• _INSTRUCTIONS FOR THE TASK_
Carry on the essay about J M Coetzee's Jesus trilogy below, picking up right after its last sentence.

• _READING PASSAGE_
—————

This is also true of our experience of human beings: we expect their behaviours to accommodate to a norm, even if that norm changes, for example when a community becomes multi- cultural, but we do not expect any human beings to groom each other for parasites, like certain apes. We are happiest with people whose character and behaviour is familiar, although we are pleased if they can still surprise us by word or action. Most human behaviours can be understood by some sort of quantification, by numbers, percentages, statistical estimates, equations, algorithms and the like.

I’ve just finished reading the final volume of a trilogy by novelist J M Coetzee entitled The Childhood of Jesus, The Schooldays of Jesus, and The Death of Jesus. The protagonist is a boy called David, whose adoptive parents Simón and Inés struggle to understand his uniqueness as doubtless Mary and Joseph did with Jesus. These books are difficult, not because they use strange vocabulary or means of expression, but because they chart the life of a unique individual amid the kinds of ordinary human routines with which we are familiar. Parents have expectations of what a child is going to be- oh I don’t mean only about their child’s ability or future work – but about the norms of child development and behaviour. Children who depart from these norms are called geniuses or ‘suffering from learning difficulties’, and these classifications in turn also have norms.

The last novel in the series shows how hard it is for a child who knows his own uniqueness to find any satisfactory role in a world that wants to script every role in advance. A sign of this is David’s love of individual numbers and his refusal to use them in arithmetic or any system that prescribes their interaction. He sees himself also as alone and unique, imagining himself through the one book he has read, as Don Quixote, the man who sees a different world from everyone else. When he becomes ill he asks, “Why do I have to be this child?”

Even his loving adoptive parents do not understand him, wanting him to be even a little like other children, but are able after his death, to process him as a special kind of prodigy. Set free however from the terrible demands of parenting, they ready themselves without great teluctance for a return to ordinary living.

—————

Data entries

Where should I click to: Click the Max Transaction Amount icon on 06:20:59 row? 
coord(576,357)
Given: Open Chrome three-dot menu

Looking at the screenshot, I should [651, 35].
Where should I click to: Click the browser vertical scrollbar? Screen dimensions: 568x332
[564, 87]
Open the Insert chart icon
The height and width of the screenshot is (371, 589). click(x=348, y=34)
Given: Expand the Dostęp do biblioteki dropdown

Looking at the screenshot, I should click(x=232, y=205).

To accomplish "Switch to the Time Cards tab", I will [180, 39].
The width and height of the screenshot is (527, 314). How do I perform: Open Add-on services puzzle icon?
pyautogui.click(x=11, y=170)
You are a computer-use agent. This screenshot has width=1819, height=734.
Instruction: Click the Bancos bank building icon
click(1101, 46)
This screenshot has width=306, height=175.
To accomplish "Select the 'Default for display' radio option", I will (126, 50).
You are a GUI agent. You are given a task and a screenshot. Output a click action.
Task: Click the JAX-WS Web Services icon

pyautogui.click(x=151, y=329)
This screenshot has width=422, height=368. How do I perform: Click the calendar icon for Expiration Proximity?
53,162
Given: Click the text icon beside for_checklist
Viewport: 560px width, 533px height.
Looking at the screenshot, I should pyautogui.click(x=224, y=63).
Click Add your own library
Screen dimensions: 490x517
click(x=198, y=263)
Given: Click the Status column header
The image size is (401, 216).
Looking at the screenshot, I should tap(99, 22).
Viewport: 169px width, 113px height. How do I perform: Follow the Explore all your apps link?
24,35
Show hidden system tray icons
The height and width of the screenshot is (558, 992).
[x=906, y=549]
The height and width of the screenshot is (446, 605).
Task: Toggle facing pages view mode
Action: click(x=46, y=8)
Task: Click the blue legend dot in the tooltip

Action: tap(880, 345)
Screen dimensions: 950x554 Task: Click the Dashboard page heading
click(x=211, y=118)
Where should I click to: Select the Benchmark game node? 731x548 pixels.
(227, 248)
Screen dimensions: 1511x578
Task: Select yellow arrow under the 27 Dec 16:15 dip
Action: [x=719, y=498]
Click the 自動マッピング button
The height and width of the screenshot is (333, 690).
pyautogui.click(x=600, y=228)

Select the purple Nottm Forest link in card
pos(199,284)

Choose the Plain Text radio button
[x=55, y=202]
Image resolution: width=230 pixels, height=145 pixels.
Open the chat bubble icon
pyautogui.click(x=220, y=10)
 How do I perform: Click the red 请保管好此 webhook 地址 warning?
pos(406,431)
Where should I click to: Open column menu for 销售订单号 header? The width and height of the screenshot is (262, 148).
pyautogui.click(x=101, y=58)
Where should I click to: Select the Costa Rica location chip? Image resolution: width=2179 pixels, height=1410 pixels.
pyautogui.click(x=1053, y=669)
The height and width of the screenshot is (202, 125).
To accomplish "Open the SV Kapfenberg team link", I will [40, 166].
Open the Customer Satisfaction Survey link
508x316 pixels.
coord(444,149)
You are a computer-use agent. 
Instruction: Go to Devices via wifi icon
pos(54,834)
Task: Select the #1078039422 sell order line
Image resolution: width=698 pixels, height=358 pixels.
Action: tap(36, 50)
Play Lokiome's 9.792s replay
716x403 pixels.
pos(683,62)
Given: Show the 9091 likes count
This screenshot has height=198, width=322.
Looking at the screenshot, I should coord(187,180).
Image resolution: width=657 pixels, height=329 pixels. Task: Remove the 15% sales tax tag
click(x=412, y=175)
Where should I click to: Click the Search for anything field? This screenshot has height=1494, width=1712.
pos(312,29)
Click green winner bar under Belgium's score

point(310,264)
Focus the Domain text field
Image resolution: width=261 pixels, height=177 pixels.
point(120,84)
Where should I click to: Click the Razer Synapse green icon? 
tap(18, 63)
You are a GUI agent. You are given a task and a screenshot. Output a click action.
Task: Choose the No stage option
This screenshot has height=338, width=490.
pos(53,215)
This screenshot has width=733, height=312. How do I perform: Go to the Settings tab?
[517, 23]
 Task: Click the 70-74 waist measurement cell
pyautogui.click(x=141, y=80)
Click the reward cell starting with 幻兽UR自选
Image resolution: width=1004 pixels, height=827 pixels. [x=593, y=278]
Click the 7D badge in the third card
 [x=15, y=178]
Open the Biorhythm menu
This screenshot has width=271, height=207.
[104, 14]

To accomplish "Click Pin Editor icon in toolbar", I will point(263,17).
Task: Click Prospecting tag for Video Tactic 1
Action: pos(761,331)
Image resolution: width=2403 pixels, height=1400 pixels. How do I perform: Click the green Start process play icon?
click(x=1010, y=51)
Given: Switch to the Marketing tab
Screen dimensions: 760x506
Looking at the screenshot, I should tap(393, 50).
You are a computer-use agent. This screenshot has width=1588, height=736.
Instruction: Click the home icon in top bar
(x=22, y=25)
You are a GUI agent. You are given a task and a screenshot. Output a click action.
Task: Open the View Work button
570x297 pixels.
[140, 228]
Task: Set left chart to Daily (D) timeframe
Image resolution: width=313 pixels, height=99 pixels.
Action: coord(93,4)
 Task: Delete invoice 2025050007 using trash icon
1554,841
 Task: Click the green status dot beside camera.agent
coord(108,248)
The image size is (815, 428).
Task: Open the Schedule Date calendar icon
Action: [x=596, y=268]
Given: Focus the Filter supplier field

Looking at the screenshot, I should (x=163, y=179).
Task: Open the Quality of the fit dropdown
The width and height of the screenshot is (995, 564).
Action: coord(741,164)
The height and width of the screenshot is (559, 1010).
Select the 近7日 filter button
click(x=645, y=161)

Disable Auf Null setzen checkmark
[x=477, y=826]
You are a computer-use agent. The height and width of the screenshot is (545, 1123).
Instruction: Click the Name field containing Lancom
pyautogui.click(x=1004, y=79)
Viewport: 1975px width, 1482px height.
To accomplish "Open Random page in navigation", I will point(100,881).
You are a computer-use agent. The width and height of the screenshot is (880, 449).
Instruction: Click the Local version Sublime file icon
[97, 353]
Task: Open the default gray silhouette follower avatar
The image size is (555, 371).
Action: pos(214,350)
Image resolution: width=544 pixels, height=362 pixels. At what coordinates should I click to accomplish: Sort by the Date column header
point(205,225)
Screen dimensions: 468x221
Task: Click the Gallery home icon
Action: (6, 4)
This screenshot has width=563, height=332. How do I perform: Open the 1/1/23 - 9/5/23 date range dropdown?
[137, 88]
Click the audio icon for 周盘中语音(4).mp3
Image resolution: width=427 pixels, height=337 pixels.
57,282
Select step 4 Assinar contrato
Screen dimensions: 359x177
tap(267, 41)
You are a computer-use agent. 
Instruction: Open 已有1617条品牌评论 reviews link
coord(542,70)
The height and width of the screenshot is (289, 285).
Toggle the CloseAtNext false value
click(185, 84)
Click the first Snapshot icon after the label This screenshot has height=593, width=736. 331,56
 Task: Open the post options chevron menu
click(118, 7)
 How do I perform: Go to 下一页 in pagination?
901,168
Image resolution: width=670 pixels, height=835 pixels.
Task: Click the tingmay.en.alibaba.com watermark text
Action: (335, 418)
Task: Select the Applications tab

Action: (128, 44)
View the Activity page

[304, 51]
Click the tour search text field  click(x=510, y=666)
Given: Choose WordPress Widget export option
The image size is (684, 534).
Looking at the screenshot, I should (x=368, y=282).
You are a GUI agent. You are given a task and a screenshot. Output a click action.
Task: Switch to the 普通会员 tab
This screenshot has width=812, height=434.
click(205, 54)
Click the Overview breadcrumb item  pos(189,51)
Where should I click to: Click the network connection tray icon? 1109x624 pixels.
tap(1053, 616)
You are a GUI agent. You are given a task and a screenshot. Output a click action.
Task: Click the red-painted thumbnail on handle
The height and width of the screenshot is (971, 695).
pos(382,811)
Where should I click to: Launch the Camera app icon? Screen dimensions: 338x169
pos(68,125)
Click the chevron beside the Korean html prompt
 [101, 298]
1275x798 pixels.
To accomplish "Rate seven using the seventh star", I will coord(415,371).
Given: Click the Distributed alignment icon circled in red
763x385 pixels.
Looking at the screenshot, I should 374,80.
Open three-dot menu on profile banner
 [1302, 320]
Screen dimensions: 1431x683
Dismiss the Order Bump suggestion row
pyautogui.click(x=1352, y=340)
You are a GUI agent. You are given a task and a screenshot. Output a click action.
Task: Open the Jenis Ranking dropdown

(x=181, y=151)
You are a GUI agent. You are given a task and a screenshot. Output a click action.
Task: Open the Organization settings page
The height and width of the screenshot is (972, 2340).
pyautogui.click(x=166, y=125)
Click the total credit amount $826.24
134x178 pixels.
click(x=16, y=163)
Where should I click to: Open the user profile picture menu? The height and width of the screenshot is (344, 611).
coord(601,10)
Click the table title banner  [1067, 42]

—————

• _THE OUTPUT_
The books are a protest against the speed with which we put people in boxes and the tardiness with which we grapple with their uniqueness. How desperately I wanted my late daughter to be more like other people’s daughters, successfully independent, happily partnered, fruitful in work, surrounded by friends. How slow I was to see and value her unique character and to appreciate her unusual gifts. Yet all sorts of needy people were able to see her clearly and wrote movingly of her after her death.

We are also aware that the more a person insists on their uniqueness, the more they will suffer, because they will be unacceptable to those who have hidden themselves in socially approved roles. This kind of suffering is seen in the story of Jesus, his family and his community. His family thinks he’s off his head and his community sees him as a jumped up charlatan, all of which contributes to his suffering. For the gospel writers as for Coetzee, character is the destiny of their unwise protagonists, who refuse to hide what they are.

Our science tells us that each person is unique; even identical twins are not identical for long, and clones would speedily differ from their model. This is a mystery which cannot be described in general concepts, but only obliquely referenced in riddling phrases, as when Coetzee’s hero says, “I am what I am.” Maybe this is why Coetzee gives his story the name of Jesus. He looks with admiration on the one who is able to assert this identity and with compassion on those who love such a person without comprehending their mystery.

There is a hymn for children that says this truth:

God made me as I am,

Part of creation’s plan.

No one else will ever be

The part of God’s plan that’s me.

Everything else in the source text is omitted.